WHAT IS EXPECTED | Could the data below be copied out in full, word for word?

****************

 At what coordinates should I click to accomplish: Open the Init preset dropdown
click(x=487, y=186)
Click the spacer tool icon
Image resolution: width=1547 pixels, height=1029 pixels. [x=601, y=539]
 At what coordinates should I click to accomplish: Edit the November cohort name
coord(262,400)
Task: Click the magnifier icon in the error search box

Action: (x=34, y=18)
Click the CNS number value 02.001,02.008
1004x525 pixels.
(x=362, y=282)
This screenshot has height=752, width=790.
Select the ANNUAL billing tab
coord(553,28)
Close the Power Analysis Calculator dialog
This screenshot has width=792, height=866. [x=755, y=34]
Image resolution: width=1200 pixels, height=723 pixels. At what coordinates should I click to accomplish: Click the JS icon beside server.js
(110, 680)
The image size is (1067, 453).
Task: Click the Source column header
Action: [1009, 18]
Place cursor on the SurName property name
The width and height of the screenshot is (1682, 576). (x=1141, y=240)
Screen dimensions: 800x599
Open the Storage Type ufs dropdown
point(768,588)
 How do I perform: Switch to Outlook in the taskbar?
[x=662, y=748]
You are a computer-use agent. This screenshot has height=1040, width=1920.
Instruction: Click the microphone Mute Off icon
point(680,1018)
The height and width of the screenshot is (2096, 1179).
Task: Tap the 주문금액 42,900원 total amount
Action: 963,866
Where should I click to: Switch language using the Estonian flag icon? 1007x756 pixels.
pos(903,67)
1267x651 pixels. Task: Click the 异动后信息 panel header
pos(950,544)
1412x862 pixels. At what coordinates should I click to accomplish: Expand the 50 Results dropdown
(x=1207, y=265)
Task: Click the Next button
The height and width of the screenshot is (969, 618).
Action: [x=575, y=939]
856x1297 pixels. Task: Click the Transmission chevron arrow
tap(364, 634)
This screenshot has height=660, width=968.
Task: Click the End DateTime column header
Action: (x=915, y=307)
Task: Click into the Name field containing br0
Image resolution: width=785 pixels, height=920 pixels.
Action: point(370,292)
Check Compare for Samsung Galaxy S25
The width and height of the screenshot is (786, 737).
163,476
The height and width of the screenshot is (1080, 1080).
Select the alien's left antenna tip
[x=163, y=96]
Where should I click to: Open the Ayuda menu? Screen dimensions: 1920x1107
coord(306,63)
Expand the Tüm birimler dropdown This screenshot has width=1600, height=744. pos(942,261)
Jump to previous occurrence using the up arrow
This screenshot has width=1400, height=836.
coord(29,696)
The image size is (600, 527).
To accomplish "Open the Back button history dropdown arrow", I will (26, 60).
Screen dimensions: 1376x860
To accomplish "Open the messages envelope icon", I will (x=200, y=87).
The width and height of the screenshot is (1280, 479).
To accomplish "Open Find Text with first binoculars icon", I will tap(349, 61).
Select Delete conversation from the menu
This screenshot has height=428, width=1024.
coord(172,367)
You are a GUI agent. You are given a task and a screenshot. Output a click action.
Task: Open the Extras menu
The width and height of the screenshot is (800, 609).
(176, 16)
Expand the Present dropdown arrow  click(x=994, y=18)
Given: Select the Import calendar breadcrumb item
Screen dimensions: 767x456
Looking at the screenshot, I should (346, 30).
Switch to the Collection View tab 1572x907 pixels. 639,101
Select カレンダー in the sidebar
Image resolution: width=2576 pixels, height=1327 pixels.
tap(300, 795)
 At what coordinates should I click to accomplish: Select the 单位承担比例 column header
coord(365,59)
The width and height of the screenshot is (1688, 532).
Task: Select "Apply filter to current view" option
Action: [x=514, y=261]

****************

RESULT OF THE TASK |
 At what coordinates should I click to accomplish: Open the Init preset dropdown
click(x=487, y=186)
Click the spacer tool icon
Image resolution: width=1547 pixels, height=1029 pixels. [x=601, y=539]
 At what coordinates should I click to accomplish: Edit the November cohort name
coord(262,400)
Task: Click the magnifier icon in the error search box

Action: (x=34, y=18)
Click the CNS number value 02.001,02.008
1004x525 pixels.
(x=362, y=282)
This screenshot has height=752, width=790.
Select the ANNUAL billing tab
coord(553,28)
Close the Power Analysis Calculator dialog
This screenshot has width=792, height=866. [x=755, y=34]
Image resolution: width=1200 pixels, height=723 pixels. At what coordinates should I click to accomplish: Click the JS icon beside server.js
(110, 680)
The image size is (1067, 453).
Task: Click the Source column header
Action: [1009, 18]
Place cursor on the SurName property name
The width and height of the screenshot is (1682, 576). (x=1141, y=240)
Screen dimensions: 800x599
Open the Storage Type ufs dropdown
point(768,588)
 How do I perform: Switch to Outlook in the taskbar?
[x=662, y=748]
You are a computer-use agent. This screenshot has height=1040, width=1920.
Instruction: Click the microphone Mute Off icon
point(680,1018)
The height and width of the screenshot is (2096, 1179).
Task: Tap the 주문금액 42,900원 total amount
Action: 963,866
Where should I click to: Switch language using the Estonian flag icon? 1007x756 pixels.
pos(903,67)
1267x651 pixels. Task: Click the 异动后信息 panel header
pos(950,544)
1412x862 pixels. At what coordinates should I click to accomplish: Expand the 50 Results dropdown
(x=1207, y=265)
Task: Click the Next button
The height and width of the screenshot is (969, 618).
Action: [x=575, y=939]
856x1297 pixels. Task: Click the Transmission chevron arrow
tap(364, 634)
This screenshot has height=660, width=968.
Task: Click the End DateTime column header
Action: (x=915, y=307)
Task: Click into the Name field containing br0
Image resolution: width=785 pixels, height=920 pixels.
Action: point(370,292)
Check Compare for Samsung Galaxy S25
The width and height of the screenshot is (786, 737).
163,476
The height and width of the screenshot is (1080, 1080).
Select the alien's left antenna tip
[x=163, y=96]
Where should I click to: Open the Ayuda menu? Screen dimensions: 1920x1107
coord(306,63)
Expand the Tüm birimler dropdown This screenshot has width=1600, height=744. pos(942,261)
Jump to previous occurrence using the up arrow
This screenshot has width=1400, height=836.
coord(29,696)
The image size is (600, 527).
To accomplish "Open the Back button history dropdown arrow", I will (26, 60).
Screen dimensions: 1376x860
To accomplish "Open the messages envelope icon", I will (x=200, y=87).
The width and height of the screenshot is (1280, 479).
To accomplish "Open Find Text with first binoculars icon", I will tap(349, 61).
Select Delete conversation from the menu
This screenshot has height=428, width=1024.
coord(172,367)
You are a GUI agent. You are given a task and a screenshot. Output a click action.
Task: Open the Extras menu
The width and height of the screenshot is (800, 609).
(176, 16)
Expand the Present dropdown arrow  click(x=994, y=18)
Given: Select the Import calendar breadcrumb item
Screen dimensions: 767x456
Looking at the screenshot, I should (346, 30).
Switch to the Collection View tab 1572x907 pixels. 639,101
Select カレンダー in the sidebar
Image resolution: width=2576 pixels, height=1327 pixels.
tap(300, 795)
 At what coordinates should I click to accomplish: Select the 单位承担比例 column header
coord(365,59)
The width and height of the screenshot is (1688, 532).
Task: Select "Apply filter to current view" option
Action: [x=514, y=261]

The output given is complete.